BEGIN Records supplied
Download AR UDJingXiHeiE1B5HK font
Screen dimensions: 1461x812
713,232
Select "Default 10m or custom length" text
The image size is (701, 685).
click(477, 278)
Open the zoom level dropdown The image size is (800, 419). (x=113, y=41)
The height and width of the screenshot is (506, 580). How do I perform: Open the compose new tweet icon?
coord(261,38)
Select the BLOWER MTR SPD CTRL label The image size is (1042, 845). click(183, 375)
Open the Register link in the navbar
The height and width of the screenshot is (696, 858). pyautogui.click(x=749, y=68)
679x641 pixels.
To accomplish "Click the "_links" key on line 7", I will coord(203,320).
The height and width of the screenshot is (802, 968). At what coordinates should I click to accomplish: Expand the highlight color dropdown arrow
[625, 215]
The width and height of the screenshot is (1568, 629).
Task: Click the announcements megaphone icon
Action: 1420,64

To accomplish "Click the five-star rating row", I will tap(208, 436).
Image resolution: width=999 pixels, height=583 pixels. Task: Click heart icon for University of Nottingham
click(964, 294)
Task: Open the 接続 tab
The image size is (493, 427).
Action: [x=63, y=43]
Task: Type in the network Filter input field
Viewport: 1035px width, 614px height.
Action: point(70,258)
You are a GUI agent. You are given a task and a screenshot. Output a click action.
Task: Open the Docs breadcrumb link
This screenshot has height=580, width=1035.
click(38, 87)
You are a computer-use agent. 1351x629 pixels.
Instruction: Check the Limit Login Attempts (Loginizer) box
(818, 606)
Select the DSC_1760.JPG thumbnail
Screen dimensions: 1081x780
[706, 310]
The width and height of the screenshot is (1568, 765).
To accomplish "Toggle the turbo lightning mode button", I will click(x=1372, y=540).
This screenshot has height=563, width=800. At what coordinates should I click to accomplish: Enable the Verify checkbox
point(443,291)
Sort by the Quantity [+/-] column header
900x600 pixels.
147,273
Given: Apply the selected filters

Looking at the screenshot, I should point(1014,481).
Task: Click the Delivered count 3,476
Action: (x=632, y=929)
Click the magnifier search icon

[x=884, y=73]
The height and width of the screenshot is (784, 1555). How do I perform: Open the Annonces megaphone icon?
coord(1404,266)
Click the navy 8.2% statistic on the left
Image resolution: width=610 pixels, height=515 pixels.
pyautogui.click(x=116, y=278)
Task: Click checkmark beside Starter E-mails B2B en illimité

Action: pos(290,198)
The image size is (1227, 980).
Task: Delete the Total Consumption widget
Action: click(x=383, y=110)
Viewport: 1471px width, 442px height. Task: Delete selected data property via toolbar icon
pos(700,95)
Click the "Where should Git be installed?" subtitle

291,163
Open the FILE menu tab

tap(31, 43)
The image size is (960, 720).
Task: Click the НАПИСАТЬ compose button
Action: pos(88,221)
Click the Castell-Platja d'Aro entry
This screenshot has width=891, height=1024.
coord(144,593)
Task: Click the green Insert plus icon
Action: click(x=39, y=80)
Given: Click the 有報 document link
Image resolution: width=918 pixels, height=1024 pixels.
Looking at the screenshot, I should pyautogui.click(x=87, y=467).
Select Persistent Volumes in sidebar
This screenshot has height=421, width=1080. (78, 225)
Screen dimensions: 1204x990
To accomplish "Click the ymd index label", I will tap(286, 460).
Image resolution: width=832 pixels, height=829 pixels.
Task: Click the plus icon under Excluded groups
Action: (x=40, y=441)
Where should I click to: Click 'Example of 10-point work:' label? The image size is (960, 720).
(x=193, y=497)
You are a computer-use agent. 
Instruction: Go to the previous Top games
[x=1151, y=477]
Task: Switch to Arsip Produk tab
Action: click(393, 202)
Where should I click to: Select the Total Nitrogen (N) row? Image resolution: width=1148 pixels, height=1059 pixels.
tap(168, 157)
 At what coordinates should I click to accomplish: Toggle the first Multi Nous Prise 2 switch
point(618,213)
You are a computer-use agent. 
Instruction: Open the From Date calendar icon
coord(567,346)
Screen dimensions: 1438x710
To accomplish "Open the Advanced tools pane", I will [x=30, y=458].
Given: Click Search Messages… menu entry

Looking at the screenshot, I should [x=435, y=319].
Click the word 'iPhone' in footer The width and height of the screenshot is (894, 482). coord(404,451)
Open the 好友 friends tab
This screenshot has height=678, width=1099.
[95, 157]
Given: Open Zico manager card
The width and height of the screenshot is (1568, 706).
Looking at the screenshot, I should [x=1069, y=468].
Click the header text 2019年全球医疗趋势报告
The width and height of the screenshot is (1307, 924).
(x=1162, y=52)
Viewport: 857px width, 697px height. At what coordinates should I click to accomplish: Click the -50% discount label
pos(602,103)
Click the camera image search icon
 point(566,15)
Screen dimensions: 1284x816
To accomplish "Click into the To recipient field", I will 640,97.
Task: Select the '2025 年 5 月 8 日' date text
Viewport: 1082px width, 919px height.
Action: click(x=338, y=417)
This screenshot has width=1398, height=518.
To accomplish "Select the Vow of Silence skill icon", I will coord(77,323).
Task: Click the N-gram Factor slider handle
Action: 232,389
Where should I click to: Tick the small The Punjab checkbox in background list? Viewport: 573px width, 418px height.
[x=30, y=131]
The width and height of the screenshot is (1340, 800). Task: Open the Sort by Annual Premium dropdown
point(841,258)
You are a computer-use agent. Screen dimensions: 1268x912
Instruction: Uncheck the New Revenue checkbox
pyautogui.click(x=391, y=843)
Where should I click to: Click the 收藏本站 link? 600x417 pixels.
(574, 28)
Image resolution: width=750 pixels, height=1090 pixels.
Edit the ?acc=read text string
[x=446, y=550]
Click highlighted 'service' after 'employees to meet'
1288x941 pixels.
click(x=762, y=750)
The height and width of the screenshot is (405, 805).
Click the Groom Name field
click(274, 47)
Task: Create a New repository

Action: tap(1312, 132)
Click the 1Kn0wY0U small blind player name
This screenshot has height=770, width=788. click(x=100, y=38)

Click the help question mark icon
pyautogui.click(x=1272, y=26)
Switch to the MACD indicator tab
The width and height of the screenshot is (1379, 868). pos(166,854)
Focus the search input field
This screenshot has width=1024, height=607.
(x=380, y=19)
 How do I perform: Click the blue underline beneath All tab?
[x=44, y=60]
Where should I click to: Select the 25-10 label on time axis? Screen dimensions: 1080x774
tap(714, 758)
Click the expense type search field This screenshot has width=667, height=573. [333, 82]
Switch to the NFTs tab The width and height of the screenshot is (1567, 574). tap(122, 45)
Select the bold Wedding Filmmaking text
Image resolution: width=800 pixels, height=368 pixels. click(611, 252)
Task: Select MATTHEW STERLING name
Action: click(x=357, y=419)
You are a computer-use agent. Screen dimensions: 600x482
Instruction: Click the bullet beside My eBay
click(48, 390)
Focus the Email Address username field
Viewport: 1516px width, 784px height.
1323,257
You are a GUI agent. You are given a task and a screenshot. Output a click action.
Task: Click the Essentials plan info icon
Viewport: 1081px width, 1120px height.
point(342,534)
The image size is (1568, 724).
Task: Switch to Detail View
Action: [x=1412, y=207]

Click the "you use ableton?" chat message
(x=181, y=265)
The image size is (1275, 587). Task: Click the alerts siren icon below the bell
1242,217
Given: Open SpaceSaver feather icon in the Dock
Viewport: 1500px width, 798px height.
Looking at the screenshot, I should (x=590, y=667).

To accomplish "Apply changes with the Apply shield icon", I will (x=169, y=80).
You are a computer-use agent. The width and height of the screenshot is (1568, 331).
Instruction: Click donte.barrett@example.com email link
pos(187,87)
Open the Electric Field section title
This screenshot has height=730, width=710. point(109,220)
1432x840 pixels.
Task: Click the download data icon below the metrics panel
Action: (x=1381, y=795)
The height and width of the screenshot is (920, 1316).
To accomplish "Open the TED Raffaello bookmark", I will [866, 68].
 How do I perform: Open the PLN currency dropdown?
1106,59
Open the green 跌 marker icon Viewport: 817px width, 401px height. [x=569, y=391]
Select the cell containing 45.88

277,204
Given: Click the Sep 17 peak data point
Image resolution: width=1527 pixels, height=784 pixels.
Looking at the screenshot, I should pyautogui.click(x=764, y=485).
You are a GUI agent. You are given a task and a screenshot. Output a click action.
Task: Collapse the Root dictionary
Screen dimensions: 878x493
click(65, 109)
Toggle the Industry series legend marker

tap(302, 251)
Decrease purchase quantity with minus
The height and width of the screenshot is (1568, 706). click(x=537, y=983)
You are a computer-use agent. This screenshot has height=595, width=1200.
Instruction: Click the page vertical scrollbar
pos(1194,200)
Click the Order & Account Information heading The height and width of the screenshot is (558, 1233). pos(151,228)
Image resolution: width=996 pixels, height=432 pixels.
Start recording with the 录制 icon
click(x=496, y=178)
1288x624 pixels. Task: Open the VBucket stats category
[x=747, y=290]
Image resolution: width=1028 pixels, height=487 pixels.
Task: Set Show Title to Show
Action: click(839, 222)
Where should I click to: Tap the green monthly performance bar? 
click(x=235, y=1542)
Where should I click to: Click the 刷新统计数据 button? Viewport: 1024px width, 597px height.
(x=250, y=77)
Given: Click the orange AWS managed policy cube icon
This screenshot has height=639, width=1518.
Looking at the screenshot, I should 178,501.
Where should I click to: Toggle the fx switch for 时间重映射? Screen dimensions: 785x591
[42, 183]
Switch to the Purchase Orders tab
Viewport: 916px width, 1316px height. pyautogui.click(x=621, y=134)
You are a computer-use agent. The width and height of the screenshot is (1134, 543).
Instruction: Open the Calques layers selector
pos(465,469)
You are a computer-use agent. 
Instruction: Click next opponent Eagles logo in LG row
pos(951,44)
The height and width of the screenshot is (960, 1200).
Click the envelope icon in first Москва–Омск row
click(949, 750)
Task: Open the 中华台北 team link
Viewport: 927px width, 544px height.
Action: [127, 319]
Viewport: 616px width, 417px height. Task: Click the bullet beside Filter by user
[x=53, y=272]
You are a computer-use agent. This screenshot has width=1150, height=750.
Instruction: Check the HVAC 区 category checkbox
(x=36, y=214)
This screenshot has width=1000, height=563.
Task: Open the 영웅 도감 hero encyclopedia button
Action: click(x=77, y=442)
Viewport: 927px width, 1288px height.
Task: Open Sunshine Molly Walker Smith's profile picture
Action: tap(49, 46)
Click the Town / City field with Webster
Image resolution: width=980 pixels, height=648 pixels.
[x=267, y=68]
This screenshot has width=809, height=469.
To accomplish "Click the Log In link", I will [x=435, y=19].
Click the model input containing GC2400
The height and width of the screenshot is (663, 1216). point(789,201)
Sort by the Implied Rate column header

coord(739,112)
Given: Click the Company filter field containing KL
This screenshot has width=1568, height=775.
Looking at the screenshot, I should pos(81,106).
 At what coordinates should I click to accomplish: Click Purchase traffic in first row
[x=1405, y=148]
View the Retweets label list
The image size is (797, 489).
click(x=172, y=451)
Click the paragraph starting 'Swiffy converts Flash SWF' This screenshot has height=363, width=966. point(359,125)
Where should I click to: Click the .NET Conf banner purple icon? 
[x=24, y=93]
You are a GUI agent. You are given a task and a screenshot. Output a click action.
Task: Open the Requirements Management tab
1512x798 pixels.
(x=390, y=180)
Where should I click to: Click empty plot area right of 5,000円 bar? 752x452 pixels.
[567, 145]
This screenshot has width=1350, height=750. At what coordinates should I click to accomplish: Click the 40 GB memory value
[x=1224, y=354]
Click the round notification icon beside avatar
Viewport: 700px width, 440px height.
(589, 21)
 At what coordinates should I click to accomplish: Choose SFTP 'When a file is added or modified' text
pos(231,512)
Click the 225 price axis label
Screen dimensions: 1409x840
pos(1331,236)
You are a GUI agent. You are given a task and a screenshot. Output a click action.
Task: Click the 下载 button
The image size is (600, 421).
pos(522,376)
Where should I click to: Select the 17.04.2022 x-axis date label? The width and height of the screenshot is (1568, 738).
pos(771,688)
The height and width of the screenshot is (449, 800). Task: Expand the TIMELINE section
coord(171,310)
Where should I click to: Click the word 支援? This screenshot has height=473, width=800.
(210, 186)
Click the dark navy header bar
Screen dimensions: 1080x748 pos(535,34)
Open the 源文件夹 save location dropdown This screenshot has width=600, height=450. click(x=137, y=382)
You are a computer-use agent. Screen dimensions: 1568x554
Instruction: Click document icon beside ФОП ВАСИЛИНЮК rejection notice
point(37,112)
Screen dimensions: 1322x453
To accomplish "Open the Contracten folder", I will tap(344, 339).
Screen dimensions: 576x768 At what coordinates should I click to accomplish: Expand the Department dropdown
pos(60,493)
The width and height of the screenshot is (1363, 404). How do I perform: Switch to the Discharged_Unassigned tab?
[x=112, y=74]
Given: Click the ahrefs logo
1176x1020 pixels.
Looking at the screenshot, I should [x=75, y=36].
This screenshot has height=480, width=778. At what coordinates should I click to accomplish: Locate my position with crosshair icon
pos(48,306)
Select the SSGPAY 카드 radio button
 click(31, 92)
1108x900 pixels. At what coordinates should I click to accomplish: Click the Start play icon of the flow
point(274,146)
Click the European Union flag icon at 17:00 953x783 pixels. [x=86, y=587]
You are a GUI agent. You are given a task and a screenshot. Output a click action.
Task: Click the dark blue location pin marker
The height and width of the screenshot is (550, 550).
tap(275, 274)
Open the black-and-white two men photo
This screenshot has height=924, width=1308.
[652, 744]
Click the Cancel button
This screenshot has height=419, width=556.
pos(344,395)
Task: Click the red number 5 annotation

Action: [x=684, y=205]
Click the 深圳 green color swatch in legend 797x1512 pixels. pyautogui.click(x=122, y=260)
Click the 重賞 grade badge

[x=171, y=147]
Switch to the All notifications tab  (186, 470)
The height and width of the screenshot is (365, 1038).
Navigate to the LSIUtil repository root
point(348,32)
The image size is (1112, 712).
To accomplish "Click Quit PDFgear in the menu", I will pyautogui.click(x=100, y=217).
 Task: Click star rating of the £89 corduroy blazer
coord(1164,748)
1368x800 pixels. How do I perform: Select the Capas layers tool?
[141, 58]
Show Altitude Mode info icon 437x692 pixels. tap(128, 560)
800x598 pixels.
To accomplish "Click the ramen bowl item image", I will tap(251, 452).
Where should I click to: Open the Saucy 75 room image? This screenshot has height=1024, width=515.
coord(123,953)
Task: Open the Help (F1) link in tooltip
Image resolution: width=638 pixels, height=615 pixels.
END Records supplied
What is expected:
Each line above where the word "computer" occurs should be returned in full.

Result of this task:
You are a computer-use agent. 1351x629 pixels.
You are a computer-use agent. 
You are a computer-use agent. 
You are a computer-use agent. Screen dimensions: 1268x912
You are a computer-use agent. Screen dimensions: 600x482
You are a computer-use agent. The width and height of the screenshot is (1568, 331).
You are a computer-use agent. This screenshot has height=595, width=1200.
You are a computer-use agent. The width and height of the screenshot is (1134, 543).
You are a computer-use agent. 
You are a computer-use agent. This screenshot has width=1150, height=750.
You are a computer-use agent. Screen dimensions: 1568x554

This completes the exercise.